DEPTOR El plásmido de activación CRISPR (m) es un sistema mediador de activación sinérgica (SAM) de tres plásmidos diseñado para la regulación al alza transcripcional altamente eficiente y específica del locus Deptor en líneas celulares humanas. El sistema se basa en una Cas9 catalíticamente inactiva (dCas9) que porta dos mutaciones inactivadoras (D10A y N863A) que eliminan la actividad nucleasa al tiempo que conservan la unión al ADN. Esta dCas9 se fusiona con VP64, un potente activador transcripcional, y se coexpresa con un gen de resistencia a la blasticidina para la selección. El segundo plásmido codifica la proteína de fusión MS2-p65-HSF1, un complejo activador secundario que actúa en conjunto con dCas9-VP64, junto con un gen de resistencia a la higromicina. El tercer plásmido codifica un ARN guía (sgRNA) específico del objetivo de 20 nt fusionado a dos aptámeros de ARN MS2 que reclutan el complejo MS2-p65-HSF1 al sitio de activación, acompañado de un gen de resistencia a la puromicina. Los tres plásmidos se administran en una proporción de masa de 1:1:1 para una expresión equilibrada de todos los componentes del sistema.

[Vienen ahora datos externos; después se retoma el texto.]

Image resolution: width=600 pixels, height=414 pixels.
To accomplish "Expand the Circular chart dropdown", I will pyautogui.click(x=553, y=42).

Una vez ensamblado en el locus diana, el complejo SAM se une aproximadamente 200 pb aguas arriba del sitio de inicio transcripcional Deptor, donde VP64, p65 y HSF1 actúan de forma coordinada para reclutar la maquinaria transcripcional e impulsar la regulación al alza de la expresión endógena de DEPTOR. A diferencia de la Cas9 con actividad nucleasa, dCas9 no introduce roturas de doble cadena ni modifica la secuencia genómica, preservando el locus nativo Deptor y permitiendo el estudio de las respuestas transcripcionales dependientes de DEPTOR en el locus endógeno, lo que la convierte en una herramienta valiosa para estudios funcionales, la identificación de genes diana y la modelización de la restauración de la vía DEPTOR en células tumorales con expresión de Deptor silenciada o reducida.
Sólo para uso en investigación. No destinado a uso diagnóstico o terapéutico.